Where There's Smoke ...
by Eric Francis
From September/October 1994 issue of Sierra
Perhaps it was a mistake, or maybe it was leaked -- but somehow, a 22-page Westinghouse Electric evidence-destruction plan found its way into the hands of attorneys suing the company. Signed by Jeffrey Bair, an in-house Westinghouse lawyer, and Wayne Bickerstaff, an industrial-hygiene manager, the proposal boldly recommends the destruction of "smoking gun" evidence that might be used against the corporation in PCB and related litigation - litigation the writers say "shows no signs of abating in the near future."
"The majority of the documents in Industrial Hygiene's files are potential 'smoking gun' documents," they write. "The files are filled with technical information which critiques and criticizes, from an industrial-hygiene perspective, Westinghouse manufacturing and nonmanufacturing operations. This documentation oftentimes points out deficiencies in Westinghouse operations and suggests recommendations to correct these deficiencies. The files contain many years of employee test results, some of them unfavorable.... In our opinion, the risks of keeping these files substantially exceed the advantages of maintaining the records."
Westinghouse attorneys testifying in a Texas case, including Bair himself, said that the memo was only a draft. "The decision was made not to implement this at all," says Westinghouse spokesperson Jay McCaffrey.

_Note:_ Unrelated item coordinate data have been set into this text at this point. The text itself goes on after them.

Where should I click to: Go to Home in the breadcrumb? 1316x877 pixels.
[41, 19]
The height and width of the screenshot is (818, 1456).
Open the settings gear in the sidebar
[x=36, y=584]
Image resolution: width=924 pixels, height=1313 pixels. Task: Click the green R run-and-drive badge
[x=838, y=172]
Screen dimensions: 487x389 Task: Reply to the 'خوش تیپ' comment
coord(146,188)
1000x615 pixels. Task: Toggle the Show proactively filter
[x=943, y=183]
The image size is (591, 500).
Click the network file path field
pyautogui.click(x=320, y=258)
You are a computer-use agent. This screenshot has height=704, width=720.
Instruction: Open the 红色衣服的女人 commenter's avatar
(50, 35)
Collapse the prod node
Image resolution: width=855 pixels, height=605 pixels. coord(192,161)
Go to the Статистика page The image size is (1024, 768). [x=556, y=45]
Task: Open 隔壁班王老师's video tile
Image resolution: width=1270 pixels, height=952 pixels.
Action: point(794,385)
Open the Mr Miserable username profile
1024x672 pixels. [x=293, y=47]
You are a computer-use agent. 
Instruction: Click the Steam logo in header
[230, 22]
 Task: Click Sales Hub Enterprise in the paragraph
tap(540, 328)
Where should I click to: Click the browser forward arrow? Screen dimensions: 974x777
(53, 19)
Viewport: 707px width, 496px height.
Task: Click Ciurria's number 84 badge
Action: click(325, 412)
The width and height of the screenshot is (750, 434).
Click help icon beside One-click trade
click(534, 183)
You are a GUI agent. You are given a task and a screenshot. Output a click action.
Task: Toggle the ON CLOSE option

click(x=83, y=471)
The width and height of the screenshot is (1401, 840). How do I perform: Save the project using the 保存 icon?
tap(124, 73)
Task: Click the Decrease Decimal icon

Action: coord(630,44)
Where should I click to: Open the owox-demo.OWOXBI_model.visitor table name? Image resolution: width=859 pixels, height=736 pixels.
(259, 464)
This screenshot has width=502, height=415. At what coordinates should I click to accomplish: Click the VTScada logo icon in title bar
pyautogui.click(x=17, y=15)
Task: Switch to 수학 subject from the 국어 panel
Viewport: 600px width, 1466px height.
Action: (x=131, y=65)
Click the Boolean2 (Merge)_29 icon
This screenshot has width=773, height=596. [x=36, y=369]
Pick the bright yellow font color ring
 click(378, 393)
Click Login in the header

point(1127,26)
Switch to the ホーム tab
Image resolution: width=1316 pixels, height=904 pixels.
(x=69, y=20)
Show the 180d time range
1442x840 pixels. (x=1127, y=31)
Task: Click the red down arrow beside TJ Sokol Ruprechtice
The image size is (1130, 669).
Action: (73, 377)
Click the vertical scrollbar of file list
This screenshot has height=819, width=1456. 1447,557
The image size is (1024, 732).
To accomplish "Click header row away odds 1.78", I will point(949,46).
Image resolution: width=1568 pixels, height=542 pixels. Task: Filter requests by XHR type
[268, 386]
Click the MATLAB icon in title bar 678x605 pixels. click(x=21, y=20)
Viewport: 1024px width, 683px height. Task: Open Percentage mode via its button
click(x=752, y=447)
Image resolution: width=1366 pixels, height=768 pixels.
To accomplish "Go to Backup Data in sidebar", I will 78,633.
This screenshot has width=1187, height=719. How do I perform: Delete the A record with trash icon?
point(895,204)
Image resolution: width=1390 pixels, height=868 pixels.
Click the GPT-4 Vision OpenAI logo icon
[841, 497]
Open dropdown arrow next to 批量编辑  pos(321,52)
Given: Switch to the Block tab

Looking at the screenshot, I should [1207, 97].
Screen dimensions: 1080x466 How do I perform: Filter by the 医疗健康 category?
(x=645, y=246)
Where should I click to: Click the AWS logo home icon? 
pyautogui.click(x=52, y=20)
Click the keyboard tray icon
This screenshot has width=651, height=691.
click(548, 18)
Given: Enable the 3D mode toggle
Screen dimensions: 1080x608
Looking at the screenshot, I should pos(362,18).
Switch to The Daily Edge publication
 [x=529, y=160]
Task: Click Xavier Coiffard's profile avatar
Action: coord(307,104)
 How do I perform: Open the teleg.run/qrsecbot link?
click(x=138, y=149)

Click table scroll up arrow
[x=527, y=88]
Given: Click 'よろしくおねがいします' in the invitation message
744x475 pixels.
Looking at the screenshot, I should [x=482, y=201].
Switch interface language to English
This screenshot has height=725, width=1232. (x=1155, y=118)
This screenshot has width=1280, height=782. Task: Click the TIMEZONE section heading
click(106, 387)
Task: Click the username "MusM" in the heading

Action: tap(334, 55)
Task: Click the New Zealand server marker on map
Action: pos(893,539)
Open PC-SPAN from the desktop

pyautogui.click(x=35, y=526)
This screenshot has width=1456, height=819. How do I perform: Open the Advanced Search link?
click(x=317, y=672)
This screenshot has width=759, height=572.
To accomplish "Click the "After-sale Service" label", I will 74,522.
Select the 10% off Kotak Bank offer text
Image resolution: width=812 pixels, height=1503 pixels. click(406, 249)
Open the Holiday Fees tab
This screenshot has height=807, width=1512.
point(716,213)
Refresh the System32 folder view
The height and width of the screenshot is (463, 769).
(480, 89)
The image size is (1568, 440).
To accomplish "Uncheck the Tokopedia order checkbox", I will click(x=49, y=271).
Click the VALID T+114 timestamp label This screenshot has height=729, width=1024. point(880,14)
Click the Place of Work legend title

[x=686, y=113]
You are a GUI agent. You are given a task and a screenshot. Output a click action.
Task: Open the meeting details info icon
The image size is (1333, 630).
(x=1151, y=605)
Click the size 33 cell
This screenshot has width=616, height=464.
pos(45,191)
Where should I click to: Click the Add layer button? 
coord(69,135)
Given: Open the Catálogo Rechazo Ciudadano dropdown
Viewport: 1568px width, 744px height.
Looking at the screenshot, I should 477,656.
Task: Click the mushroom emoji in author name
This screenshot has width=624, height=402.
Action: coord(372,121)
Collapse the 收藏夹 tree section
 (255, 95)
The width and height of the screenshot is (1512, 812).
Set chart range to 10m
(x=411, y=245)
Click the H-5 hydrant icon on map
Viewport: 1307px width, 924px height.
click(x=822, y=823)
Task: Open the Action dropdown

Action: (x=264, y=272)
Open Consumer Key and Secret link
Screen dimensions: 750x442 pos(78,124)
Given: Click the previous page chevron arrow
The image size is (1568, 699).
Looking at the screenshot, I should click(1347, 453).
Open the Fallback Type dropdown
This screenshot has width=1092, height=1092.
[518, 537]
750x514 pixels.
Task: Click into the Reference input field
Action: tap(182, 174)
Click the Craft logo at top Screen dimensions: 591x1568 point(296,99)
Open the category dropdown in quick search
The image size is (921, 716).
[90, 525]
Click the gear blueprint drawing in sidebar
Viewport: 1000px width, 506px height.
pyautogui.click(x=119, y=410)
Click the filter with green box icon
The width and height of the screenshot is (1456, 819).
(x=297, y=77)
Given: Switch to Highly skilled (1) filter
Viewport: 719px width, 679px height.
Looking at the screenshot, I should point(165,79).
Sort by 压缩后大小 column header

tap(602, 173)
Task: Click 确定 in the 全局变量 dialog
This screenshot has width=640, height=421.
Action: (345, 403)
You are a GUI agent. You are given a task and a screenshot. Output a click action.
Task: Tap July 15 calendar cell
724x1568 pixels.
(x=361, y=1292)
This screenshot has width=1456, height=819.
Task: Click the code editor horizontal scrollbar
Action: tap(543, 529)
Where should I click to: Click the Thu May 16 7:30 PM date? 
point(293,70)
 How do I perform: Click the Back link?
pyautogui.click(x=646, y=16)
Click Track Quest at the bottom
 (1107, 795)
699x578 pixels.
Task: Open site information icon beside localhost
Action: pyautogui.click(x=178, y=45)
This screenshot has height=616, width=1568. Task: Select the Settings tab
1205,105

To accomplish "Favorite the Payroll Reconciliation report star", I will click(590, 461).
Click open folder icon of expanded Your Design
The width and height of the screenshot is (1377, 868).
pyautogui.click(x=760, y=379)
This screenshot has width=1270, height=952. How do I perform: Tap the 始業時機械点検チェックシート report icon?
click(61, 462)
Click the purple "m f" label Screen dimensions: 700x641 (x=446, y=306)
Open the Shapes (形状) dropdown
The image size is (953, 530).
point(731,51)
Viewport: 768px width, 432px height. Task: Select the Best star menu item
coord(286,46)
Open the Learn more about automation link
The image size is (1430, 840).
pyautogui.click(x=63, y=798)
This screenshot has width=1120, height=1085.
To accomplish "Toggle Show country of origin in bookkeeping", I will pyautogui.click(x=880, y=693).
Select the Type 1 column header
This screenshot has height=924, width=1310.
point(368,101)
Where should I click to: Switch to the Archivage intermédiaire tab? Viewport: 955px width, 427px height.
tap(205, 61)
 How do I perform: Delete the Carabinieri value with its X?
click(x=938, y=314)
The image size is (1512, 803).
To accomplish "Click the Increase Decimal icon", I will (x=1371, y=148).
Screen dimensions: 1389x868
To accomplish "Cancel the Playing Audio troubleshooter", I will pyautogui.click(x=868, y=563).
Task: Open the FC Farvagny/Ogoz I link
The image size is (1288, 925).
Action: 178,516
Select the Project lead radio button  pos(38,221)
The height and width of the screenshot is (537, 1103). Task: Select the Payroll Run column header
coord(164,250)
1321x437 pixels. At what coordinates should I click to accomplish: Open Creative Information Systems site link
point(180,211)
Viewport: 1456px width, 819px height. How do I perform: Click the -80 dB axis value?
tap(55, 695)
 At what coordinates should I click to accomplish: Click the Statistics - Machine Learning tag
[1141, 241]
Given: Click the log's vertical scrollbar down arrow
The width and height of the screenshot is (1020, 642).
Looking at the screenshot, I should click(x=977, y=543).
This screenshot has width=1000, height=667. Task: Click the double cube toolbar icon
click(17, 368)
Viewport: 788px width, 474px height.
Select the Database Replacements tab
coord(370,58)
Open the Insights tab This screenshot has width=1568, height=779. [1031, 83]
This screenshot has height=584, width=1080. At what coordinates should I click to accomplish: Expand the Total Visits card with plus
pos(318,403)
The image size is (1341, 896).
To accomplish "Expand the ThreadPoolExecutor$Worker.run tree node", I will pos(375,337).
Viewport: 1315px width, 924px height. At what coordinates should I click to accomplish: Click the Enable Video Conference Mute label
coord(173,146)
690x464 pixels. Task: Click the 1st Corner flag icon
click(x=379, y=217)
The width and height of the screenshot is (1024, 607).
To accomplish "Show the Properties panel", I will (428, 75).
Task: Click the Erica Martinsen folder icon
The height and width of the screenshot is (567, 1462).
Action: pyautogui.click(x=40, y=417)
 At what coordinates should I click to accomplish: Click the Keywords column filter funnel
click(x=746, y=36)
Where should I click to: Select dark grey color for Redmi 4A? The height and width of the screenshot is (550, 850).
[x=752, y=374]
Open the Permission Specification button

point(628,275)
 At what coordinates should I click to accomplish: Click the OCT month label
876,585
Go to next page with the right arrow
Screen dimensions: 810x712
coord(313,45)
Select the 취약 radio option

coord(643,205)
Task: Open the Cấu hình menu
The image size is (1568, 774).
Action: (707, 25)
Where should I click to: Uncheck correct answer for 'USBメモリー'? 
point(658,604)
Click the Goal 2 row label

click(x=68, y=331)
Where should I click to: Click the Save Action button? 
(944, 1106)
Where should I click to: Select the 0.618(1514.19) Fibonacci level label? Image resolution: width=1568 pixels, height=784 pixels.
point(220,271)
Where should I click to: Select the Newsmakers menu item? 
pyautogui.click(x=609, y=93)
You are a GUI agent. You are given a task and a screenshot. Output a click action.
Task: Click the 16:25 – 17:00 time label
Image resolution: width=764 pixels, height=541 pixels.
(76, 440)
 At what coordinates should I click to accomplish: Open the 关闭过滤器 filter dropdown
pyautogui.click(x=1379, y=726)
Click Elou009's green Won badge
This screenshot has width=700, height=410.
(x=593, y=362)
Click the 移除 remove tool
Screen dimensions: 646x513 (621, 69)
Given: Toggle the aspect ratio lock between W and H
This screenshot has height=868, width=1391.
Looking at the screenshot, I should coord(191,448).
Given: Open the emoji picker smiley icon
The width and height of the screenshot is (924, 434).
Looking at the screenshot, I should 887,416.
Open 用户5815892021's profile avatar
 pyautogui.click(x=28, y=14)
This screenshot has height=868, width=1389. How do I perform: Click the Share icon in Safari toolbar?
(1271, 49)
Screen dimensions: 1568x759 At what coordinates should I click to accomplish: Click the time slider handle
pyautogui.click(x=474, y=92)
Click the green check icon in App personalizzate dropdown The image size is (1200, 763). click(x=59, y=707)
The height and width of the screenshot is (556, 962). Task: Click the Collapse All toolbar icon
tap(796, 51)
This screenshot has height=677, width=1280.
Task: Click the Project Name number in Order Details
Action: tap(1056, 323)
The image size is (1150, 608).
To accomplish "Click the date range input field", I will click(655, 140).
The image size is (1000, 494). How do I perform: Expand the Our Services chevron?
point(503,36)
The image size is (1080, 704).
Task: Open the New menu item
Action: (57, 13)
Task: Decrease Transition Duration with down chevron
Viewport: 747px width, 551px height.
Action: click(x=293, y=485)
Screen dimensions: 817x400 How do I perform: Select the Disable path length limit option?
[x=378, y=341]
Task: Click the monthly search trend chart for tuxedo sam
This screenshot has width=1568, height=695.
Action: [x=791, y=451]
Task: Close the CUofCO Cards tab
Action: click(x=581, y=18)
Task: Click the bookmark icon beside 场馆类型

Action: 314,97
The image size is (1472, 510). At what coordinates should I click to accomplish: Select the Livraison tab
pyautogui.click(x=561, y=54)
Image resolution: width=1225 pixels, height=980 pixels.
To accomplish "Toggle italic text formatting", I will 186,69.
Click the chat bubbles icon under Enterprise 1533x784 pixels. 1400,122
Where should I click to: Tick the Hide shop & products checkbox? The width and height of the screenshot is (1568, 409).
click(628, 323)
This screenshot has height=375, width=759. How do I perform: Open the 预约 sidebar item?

Yet other evidence in the record contradicts this assertion. "Informed Wayne to begin discarding documents," says a March 2, 1988, note on Bair's letterhead. On March 8, Bair writes that "Wayne Bickerstaff and his staff are currently discarding documents as per our retention guidelines."
When the evidence-destruction proposal surfaced in asbestos-related litigation in Texas in November 1992, Westinghouse fought to keep it out of the record, claiming that because it was co-signed by a lawyer, it was an "attorney-client work product" and therefore privileged. But Judge Paul R. Davis ruled that the document "described a plan to commit fraud on the courts of this nation," and was thus admissible as evidence.
Asked under oath what the words "smoking gun" meant to him, Bair's boss, Ronald Lawrence, responded, "If you're asking me with regard to a television program, I assume that it means right after a probable murder was created, somebody found the gun still smoking.... I know that phrase is used in this memorandum, but it didn't have that kind of content or meaning from the television program. What I understood it to mean... was the kind of document from which an attorney such as yourself could try to draw some inferences adverse to Westinghouse."